I began The Yellow Wallpaper slightly confused. I was trying to figure out what exactly was making her sick, and had initially come to the assumption that it was depression. But as things progressed it quickly became something more like schizophrenia, as she was seeing these women “creeping” around her from this wallpaper. I was trying to solve a sort of puzzle as I read, picking up pieces of clues as to what it was she had. But post-reading, that felt not quite right to me, so I reread it. The madness that she has at the end of the story isn’t something she had all along, it’s something she’s driven into. Her husband seemed to want the best for her, but the strict guidelines he forces her to follow, hoping they will help her, are in fact was drive her into insanity it seems. I found the progression of her becoming more and more paranoid and obsessed with the wallpaper actually quite incredible, and subtly well done. On a side-note, I read this on a train at night and was actually a little bit freaked out, as my imagination got the better of me as I was reading the final page with all the “creeping women” outside her window. Looking out the window into this dark forest rushing by… seemed like the perfect place for creeping. Maybe I’ve just seen too many ghost stories. Anyway, I was quite fond of the story and all it’s delicacies.
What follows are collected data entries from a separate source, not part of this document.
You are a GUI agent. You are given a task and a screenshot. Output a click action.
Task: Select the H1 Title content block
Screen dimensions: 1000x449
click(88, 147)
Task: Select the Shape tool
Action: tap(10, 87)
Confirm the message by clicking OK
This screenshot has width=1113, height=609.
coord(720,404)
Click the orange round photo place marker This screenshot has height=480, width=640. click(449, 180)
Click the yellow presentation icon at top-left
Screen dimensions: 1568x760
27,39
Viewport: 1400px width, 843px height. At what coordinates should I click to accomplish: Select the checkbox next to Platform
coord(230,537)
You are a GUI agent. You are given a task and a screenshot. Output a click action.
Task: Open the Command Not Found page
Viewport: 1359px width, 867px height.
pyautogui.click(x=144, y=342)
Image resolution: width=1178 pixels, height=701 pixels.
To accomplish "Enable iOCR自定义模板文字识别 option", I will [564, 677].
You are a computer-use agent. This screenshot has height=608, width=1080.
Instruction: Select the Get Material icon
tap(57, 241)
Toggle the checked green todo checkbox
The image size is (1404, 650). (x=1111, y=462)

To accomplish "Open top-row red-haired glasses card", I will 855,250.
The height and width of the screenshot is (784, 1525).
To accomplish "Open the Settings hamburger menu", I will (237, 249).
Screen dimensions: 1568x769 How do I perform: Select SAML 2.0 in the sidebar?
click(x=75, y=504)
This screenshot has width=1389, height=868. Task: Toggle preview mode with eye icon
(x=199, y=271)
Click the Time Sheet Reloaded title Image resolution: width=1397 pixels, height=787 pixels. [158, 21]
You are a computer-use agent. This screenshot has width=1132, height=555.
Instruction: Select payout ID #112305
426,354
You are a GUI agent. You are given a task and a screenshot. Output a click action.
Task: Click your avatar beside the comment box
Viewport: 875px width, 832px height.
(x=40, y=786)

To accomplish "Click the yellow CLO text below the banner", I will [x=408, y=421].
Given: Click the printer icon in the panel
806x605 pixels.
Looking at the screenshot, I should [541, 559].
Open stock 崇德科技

            The Metamorphosis also had me slightly confused at the beginning… and also slightly bored. I got into later, but it was a slightly slow start. I was trying to figure out what was going on, if he was a human-sized or small insect, what type of insect he was, and if he could talk or not. I had heard he was a cockroach, so that’s how I pictured him, but the story never explicitly says. Relating to the yellow wallpaper, this transition is also very subtle and well done. Though George is quite suddenly and inexplicably turned into an insect, he slowly changes from a very human bug to a very buggy… bug. He clings to his humanity, but looses it in many aspects. There is a moment when he wants his furniture removed to allow for crawling about, but quickly feels a great sense of panic about letting go of these objects which tie him to his old self. But at the end we see a very significant change in him when he hears his sister’s music again. He once thought of her and wanted to send her to music school, but at the end he merely wants her to stay with him always, and play for him alone. He stills seems human because of the way his thoughts are presented, and is certainly not at all the same person he was at the beginning. He seems to stay the same as we are with his thoughts most of the story, but at the same time changes greatly.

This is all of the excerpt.